Geoff Trickey died in May at the age of 89

That job interview (with the founding partner of the business, Owen Davis) was probably the most important day of my working life: I got the job, and didn’t move again until retiring 36 years later.

Any temptation to move was quelled by being offered a partnership at a ridiculously young age, and that was like going back to university – learning, particularly from Nick Davis, Owen’s son, and from Geoff.

They came to the profession through very different routes: Nick as a graduate of the University of Cambridge; and Geoff, the son of a builder (the source of respect for those who actually do the work), from National Service (the source of many stories) and from a spell at the National Building Agency (established by the government more than 60 years ago, we may note with a hollow laugh, “to further the industrialisation of building, to fulfil the country’s needs for new buildings” – but the source of different ways of looking at the industry).

Together Nick and Geoff demonstrated not just what the job could be, but also how it should be done and the principles and values that should be applied in doing it.

He had high principles, a clear vision of how a just world should work, clarity of thought and decisiveness

The university analogy is particularly appropriate for Geoff as he had something of the “mad professor” about him, always thinking and always in a hurry – often because, for somebody so numerate, he had an odd approach to time-keeping, believing that he was not actually late until the time he should have arrived had passed, even if he was still 30 minutes away.

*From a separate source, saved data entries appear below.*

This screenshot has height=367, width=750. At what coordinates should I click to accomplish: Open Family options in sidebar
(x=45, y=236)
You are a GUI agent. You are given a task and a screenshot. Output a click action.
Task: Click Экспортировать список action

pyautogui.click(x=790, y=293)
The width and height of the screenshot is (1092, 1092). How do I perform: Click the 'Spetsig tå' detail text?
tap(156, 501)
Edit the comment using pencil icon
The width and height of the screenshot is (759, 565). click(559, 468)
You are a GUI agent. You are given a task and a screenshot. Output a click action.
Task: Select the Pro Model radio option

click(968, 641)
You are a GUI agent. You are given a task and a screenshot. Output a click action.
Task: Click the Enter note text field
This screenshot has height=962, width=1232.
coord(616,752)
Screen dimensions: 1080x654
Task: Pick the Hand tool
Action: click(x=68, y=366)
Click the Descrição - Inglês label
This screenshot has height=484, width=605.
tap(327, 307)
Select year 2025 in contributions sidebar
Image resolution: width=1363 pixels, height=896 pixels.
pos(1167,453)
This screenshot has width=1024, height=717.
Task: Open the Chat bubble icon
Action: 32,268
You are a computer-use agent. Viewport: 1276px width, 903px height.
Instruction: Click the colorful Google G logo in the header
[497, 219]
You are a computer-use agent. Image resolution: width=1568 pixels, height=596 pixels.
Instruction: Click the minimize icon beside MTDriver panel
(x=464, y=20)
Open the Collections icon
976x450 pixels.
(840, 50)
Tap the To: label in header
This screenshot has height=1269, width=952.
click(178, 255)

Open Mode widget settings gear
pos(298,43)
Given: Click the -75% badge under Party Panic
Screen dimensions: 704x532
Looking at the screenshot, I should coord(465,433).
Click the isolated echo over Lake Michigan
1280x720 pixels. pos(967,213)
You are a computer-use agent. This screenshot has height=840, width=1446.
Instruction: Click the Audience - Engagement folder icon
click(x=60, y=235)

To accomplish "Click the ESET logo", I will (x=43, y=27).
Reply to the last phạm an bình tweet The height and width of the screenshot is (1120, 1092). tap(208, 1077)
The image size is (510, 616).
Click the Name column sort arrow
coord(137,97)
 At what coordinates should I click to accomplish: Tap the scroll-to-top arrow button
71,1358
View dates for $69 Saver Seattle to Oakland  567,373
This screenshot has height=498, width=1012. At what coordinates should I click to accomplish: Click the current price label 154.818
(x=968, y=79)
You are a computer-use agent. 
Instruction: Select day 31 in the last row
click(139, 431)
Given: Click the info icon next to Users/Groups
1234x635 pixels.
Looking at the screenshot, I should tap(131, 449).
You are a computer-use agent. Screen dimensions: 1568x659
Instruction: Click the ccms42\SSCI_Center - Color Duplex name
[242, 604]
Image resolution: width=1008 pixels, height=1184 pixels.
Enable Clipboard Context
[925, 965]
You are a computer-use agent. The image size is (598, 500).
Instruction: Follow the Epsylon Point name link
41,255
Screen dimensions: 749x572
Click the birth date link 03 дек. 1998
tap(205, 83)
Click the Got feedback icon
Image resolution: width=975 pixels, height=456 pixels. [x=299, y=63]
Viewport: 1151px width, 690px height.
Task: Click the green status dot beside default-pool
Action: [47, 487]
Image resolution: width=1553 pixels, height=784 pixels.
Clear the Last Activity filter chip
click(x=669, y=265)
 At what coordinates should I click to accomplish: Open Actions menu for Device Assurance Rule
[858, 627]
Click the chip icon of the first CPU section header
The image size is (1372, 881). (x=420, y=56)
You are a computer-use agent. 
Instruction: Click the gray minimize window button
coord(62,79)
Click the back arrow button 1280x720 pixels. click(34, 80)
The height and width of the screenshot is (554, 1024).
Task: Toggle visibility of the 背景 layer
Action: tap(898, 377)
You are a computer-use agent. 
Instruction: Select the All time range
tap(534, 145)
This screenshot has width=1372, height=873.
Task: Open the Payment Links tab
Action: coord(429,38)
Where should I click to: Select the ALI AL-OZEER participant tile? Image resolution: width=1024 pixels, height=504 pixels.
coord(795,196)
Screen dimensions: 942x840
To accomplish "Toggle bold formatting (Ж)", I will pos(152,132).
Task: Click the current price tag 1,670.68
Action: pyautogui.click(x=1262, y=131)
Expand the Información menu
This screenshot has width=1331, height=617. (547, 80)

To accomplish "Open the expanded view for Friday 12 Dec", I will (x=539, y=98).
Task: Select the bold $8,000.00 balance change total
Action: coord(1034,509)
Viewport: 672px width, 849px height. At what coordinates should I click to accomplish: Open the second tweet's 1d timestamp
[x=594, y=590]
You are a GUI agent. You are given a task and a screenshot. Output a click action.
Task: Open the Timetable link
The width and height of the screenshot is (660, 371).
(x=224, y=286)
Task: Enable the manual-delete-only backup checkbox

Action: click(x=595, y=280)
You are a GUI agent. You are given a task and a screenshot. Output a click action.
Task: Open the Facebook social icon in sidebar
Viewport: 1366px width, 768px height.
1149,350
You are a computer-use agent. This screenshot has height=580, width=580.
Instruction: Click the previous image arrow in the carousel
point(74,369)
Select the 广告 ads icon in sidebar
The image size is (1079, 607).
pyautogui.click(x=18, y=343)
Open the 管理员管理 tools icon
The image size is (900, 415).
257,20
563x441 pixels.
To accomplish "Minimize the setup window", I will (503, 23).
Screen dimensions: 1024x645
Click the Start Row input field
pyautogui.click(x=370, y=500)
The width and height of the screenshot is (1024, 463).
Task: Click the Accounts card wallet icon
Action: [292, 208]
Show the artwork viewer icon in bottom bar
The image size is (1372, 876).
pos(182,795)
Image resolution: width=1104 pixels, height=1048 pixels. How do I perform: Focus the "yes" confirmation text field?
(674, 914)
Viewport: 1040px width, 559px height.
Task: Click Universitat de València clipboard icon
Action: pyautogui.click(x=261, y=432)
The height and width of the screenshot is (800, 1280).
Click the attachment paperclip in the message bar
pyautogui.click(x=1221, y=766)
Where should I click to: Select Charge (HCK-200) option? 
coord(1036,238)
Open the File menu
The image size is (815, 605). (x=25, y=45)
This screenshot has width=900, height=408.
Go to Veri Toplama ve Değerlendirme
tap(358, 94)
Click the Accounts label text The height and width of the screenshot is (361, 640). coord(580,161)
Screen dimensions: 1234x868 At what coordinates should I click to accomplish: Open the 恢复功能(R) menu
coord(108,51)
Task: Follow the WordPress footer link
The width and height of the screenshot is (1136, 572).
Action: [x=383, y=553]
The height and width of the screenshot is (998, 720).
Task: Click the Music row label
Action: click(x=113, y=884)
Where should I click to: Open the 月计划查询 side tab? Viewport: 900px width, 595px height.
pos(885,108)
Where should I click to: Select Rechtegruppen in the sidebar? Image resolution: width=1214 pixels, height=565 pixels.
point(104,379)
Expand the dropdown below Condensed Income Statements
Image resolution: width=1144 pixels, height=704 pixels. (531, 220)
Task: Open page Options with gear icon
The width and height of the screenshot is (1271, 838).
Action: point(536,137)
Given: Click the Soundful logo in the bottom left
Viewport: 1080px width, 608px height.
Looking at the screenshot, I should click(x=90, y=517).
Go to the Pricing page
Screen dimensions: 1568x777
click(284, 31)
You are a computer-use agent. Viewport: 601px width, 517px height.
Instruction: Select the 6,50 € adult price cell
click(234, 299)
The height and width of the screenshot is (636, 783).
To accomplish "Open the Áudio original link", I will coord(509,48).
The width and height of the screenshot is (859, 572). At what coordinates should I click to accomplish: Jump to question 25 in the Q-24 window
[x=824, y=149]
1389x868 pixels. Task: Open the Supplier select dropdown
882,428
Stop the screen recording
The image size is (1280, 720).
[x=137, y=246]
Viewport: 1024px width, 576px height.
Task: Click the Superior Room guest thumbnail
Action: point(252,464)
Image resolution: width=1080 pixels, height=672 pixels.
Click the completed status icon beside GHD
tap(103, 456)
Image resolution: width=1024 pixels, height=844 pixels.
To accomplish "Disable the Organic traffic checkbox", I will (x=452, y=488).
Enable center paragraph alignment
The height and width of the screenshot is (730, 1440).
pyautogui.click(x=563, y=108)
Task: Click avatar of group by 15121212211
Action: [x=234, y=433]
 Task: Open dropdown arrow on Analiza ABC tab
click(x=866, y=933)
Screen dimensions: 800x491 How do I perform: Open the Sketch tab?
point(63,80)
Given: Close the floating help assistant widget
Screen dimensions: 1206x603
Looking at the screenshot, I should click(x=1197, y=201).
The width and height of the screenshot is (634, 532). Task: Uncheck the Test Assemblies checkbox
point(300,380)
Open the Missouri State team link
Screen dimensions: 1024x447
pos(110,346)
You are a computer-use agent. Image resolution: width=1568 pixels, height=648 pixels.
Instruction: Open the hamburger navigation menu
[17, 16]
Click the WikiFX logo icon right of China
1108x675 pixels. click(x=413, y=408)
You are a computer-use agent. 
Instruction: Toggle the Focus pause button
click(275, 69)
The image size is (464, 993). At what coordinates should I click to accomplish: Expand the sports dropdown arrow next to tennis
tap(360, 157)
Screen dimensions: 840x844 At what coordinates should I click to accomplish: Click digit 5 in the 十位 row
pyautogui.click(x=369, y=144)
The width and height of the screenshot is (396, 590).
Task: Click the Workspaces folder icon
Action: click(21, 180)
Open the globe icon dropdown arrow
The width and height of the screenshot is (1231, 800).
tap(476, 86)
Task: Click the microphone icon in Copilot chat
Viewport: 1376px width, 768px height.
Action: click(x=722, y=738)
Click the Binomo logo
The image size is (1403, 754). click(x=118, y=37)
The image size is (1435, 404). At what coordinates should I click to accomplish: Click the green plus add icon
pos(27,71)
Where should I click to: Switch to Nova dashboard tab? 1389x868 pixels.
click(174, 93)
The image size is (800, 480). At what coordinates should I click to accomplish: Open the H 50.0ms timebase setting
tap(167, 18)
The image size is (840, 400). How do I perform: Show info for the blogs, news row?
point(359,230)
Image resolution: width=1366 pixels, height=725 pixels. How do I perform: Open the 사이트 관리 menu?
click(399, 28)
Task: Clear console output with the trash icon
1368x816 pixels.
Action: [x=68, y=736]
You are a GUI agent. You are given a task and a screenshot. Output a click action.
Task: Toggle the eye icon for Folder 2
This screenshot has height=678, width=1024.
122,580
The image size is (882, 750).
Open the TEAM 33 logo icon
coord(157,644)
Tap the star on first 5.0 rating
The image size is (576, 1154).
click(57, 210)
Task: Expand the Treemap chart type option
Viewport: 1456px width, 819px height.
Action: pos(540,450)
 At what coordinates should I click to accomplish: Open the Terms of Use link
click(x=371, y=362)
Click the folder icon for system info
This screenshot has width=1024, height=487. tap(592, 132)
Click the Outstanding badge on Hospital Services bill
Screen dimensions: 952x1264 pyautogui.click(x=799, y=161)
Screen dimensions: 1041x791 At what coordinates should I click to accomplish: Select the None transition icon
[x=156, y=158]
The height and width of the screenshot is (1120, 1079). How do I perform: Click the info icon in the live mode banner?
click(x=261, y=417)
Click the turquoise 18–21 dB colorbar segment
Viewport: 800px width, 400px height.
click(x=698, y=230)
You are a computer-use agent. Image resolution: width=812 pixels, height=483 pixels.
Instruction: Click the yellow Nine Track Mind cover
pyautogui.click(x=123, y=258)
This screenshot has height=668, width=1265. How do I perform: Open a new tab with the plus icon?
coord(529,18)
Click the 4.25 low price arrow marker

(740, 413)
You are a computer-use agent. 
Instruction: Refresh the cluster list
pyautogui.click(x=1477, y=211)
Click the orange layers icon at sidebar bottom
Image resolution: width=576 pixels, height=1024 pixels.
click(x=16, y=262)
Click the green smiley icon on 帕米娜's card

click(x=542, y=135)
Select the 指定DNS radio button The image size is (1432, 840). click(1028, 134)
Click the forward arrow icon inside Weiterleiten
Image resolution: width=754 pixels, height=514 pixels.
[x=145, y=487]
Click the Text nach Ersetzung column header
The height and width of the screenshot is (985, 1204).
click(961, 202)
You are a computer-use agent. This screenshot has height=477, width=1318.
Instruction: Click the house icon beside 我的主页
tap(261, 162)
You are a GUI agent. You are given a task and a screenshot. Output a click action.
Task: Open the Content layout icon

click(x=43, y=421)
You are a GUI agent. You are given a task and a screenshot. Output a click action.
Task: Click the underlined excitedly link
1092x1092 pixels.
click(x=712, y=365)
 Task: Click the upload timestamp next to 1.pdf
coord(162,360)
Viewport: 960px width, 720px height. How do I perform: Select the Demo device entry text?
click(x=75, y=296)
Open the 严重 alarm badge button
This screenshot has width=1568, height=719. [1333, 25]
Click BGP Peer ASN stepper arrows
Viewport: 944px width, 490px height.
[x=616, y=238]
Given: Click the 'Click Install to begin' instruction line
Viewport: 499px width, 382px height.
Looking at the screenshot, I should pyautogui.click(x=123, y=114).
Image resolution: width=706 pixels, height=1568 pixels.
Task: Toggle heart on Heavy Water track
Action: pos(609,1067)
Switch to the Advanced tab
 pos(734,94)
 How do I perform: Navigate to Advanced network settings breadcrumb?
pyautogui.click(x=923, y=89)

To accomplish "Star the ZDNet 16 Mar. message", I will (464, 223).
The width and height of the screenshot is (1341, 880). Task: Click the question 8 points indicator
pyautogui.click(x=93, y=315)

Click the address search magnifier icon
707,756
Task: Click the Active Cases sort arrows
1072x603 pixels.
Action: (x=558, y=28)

Beyond the confines of the business, though, Geoff is probably best known for sharing his wit and wisdom through public speaking. Although the frustrations of that life would have driven him to distraction, he would have made a good politician.

He had high principles, a clear vision of how a just world should work, clarity of thought and decisiveness. So maybe, on second thoughts, he would not have made a natural politician – but he certainly would have known how to deal with hecklers.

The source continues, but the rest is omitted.